NF Confederate Reckoning by Stephanie McCurry

Non-Fiction
Joined
Oct 3, 2005
I fought this book for the first 20 pages, mostly because McCurry kept using the term "project" as in the "Confederate project" (creating the Confederacy, but project this, project that). But as she picked up speed she has written a vivid book about the Confederate homefront and how the pressure of fighting the war squeezed it into shapes that its creator could barely recognize. And the actors in this "squeezing" were the people that by rights shouldn't have had any say at all: women and slaves.
 
McCurry begins with the story of the creation of the Confederacy and the debates between the Unionists and secessionists, as they tried to create a pro-slavery republic, dedicated to the proposition that all men are not created equal.The second part of the book "Antigone's Claim" was about a particular group of influential women in the Confederacy, soldiers' wives. As the South organized the big armies it needed to fight the war, the countryside was stripped of the labor that kept the mass of small farms going and the women and children fed. Poor farm women pleaded with state and Confederate authorities for relief. The national government regretfully denied aid or requests to allow husbands to return home to work the land, but the state governors, particularly in Georgia and North Carolina were more responsive, within the limited means at their disposal.
 
Soldiers' wives had the crying need for labor and food to survive and to hold on to their farms. They had the moral authority of having done their share to support the Confederacy; sending their husbands to make up the army. They became angrier as the war continued, directing much of their wrath at slaveowners, who had slaves to work their fields and with the passage of the "twenty negro" law, even more help as white men returned to the bigger plantations.
 
Then came the violence. McCurry describes nearly identical scenes enacted in different cities and towns across the Confederacy. An organized mob of women, identifying themselves as "soldiers' wives" approach a government office and plea or present a petition for the return of their husbands or government rations. Denied this, they then go to warehouses, bakeries or other sources of food. They demand the distribution of food at discounted government prices. The owners usually refused. The key phrase is uttered "Bread or Blood!" The women pull out weapons, knives, hatchets, hammers, pistols, revolvers and seize the food and carry it off.
 
To response this outbreak of violence, the state governments quickly expanded their efforts to distribute food and firewood to soldiers' wives. Gov. Brown told the Georgia legislature, "the great questions in this revolution is now a question of bread."North Carolina, which had expended less than 400 dollars in public aid in 1861, now appropriated $1 million, per year. Georgia appropriated $10 million.Women had become political players.
 
I did the usual thing I do when I come across a general book about the Civil War, I turn to the index and look for "West Virginia". There is usually little of anything, and what there is is usually wrong. She got about 50/50. What she got wrong is that she said West Virginia did not support the Confederacy, which is not correct from the home front point of view. She then said that Pocahontas County eventually acknowledged the new state and the Union. Well, yes, after it had been clubbed repeatedly into submission. Here is a letter from a farmer in Pocahontas County at the start of the war.
http://sites.google.com/site/wvotherhistory/letter-to-jefferson-davis
 
What she got wrong is that she said West Virginia did not support the Confederacy, which is not correct from the home front point of view.
Well, weren't things pretty split, but the majority had Unionist sentiments?
 
Well, weren't things pretty split, but the majority had Unionist sentiments?

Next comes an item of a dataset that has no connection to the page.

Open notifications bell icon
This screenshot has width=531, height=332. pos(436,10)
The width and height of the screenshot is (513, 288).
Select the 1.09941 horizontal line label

Not really. Most of the Union support was in the 16 counties around and north of the old B&O line. In the counties below that line there was actually a secessionist majority. Basically you could say that WV supported both the Union and the Confederacy, that would have been a much more accurate statement. You will find this expressed best in Russell Weigley's "A Great Civil War" , pg. 55, in his section on WV.
http://books.google.com/books?id=SQ...0CC0Q6AEwAA#v=onepage&q=west virginia&f=false

There is a new book called "Reconstructing Appalachia", and Ken Fones-Miller in his essay "A House Redivided", pg. 239-says:

"The founders of the new state ultimately could not escape the Old Dominion's legacy. New statehood leaders confronted a population that did not share their outlook."

Historians need to make a major overhaul of the traditional history of WV, and the upcoming sesquicentennial is just the opportunity to do so.
 
What she describes in her various youtube lectures is that the secessionist movement was a calculated anti-democratic revolution similar to the ascent to power of Napoleon III in France at about the same time.
The Confederacy in its conception was a militarized state, with limited concessions to democratic government, similar to Germany at about the same time, as unified under Prussia.
She is also describing how the war itself, and the gradual disconnection from the northern states, and the loss of the territory and the internal waterways, produced the gradual reduction of the white population in the Confederacy to the level of serfs.
The result is the politics of starvation.